HIV virus (file photo) |
According to Anne-Mieke Vandamme, a medical professor at Belgium's University of Leuvan, she was first alerted about the new strain by Cuban health officials who were seeking assistance, UPI reported on Saturday.
Vandamme and her research team studied over 70 infected patients and separated them into different groups, one of which was dedicated to those who had swiftly developed AIDS.
"So this group of patients that progressed very fast, they were all recently infected," she said. "And we know that because they had been HIV negative tested one or a maximum two years before."

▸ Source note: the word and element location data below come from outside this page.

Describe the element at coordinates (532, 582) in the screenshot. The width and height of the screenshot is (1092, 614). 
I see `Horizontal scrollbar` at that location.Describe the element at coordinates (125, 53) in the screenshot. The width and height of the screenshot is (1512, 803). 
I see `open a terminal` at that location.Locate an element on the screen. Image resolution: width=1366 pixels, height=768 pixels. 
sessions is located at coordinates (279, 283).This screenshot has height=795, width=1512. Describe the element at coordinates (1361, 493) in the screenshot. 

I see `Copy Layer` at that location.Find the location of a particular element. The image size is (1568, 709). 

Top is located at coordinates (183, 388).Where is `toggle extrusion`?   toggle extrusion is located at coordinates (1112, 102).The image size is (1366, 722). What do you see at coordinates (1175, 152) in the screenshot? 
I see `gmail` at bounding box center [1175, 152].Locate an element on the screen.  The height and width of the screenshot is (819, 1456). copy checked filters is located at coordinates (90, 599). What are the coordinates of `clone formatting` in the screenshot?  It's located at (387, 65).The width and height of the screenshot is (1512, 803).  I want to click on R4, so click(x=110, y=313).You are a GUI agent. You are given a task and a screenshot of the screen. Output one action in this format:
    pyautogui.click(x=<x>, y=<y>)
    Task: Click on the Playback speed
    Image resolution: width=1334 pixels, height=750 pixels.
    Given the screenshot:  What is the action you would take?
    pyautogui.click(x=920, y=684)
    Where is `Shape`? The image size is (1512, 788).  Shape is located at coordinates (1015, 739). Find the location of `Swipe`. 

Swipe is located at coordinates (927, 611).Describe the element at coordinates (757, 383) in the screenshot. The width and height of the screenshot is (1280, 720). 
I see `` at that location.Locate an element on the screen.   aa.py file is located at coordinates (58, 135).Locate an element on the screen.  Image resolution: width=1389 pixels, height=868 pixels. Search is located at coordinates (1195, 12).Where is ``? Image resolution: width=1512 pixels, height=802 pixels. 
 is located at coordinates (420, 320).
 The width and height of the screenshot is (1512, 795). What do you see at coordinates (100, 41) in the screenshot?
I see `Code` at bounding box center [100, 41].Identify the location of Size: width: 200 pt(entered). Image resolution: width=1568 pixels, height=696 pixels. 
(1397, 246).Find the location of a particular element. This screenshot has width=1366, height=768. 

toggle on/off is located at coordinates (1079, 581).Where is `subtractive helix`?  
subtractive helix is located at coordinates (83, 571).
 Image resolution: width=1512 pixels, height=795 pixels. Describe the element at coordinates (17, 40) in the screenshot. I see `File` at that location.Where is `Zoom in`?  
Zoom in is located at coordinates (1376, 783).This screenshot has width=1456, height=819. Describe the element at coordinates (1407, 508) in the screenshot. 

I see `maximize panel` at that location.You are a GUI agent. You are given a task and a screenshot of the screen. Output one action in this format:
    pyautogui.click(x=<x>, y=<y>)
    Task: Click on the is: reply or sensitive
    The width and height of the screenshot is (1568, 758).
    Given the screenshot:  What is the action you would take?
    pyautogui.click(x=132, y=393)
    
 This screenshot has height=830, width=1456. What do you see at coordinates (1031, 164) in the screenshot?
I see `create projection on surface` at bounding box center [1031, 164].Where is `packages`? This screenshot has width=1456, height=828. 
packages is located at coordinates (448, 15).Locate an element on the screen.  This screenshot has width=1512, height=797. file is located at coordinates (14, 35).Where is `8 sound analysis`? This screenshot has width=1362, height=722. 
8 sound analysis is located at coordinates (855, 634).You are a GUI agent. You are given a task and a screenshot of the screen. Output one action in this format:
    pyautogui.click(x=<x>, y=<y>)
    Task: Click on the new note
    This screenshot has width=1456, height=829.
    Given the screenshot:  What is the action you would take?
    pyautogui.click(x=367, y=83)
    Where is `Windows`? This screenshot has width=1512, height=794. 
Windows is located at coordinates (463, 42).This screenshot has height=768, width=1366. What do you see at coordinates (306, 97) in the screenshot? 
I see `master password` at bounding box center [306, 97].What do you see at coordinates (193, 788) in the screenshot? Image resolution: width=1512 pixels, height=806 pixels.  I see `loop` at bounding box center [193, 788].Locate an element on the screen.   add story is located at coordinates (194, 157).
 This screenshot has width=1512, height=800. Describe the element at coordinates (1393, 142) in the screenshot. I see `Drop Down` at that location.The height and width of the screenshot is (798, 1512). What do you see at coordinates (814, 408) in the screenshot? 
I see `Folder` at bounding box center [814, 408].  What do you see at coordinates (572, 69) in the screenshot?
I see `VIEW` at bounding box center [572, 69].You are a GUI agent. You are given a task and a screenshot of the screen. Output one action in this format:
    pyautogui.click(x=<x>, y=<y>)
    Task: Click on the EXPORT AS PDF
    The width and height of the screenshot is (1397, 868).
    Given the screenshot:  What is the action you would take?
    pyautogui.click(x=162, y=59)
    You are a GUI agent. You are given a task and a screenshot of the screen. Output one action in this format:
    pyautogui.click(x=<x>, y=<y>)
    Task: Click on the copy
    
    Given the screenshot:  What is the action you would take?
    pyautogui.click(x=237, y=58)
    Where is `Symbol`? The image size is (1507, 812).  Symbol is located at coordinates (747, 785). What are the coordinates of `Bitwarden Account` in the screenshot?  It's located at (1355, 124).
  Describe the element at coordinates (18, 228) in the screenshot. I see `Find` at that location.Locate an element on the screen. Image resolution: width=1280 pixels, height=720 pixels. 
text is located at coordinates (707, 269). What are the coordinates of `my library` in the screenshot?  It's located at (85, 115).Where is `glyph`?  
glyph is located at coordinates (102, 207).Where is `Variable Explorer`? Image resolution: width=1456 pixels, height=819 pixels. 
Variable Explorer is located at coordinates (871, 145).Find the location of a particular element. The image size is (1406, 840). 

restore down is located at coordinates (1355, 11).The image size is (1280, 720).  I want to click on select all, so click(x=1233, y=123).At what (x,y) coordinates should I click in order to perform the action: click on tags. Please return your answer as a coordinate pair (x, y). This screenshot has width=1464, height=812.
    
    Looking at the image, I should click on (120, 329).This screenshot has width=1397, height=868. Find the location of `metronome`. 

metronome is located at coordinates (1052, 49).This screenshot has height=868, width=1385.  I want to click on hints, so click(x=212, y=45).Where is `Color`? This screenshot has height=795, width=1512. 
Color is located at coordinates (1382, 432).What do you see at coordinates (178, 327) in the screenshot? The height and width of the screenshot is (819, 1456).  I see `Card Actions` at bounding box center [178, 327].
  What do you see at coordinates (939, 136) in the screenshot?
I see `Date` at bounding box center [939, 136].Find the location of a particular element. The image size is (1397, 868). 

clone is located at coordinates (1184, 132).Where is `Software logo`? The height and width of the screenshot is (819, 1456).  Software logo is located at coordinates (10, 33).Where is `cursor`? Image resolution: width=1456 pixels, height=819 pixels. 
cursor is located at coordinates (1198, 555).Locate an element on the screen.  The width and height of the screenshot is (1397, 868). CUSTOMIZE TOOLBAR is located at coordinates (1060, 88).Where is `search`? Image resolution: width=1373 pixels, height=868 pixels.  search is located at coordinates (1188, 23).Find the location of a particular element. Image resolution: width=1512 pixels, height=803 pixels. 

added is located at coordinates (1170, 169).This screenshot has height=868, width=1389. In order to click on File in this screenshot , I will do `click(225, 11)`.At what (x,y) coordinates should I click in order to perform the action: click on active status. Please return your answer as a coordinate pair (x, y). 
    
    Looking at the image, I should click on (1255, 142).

Vandamme added that an HIV infection normally takes five to ten years to become AIDS.
None of the infected had undergone HIV treatment and had developed AIDS within three years, she added.
HIV only swiftly progresses into HIV in patients with weak immune systems, but the cases in Cuba are different.
"Here we had a variant of HIV that we found only in the group that was progressing fast. Not in the other two groups. We focused in on this variant [and] tried to find out what was different. And we saw it was a recombinant of three different subtypes," she said.
The new strain, dubbed CRF19, is a mixture of HIV subtypes A, D and G, she said.
CRF19 has been observed in Africa but not in a sufficient amount of cases to be extensively studied.
“Another thing was that they had much more virus in their blood than the other patients. So, what we call the viral load was higher in these patients,” Vandamme added.
According to researchers the progression from HIV to AIDS in the new strain happens so fast that it may not be treatable with antiretroviral drugs.